=== Record excerpts ===

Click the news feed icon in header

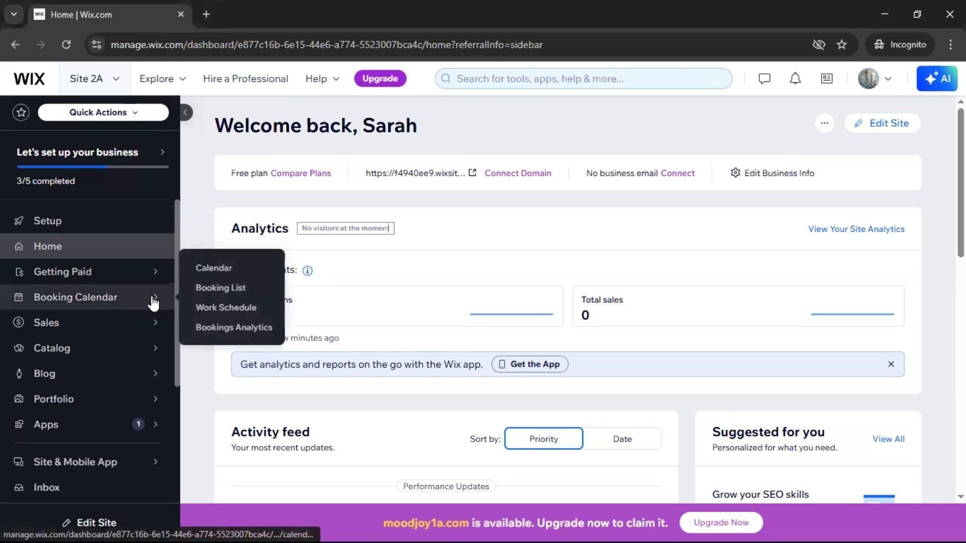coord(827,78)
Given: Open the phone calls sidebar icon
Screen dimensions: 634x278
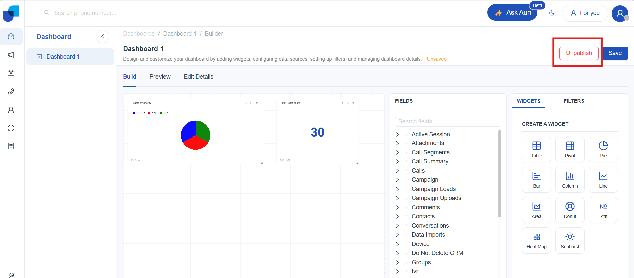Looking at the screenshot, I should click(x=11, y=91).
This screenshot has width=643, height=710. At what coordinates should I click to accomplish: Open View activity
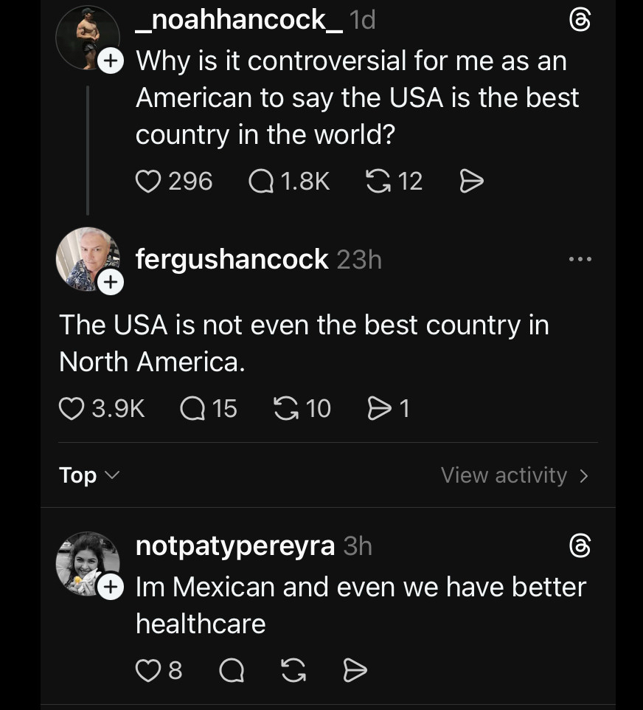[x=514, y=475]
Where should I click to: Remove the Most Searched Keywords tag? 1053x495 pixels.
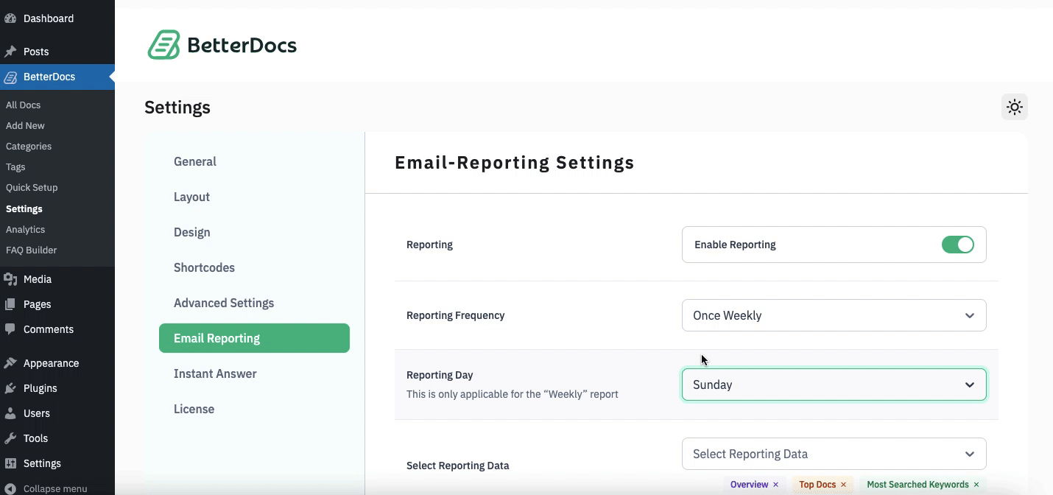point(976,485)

=== Objective ===
How many lines in the entries above contain the string "icon"? Case counts. Reply with the number alone.

=== Task result ===
2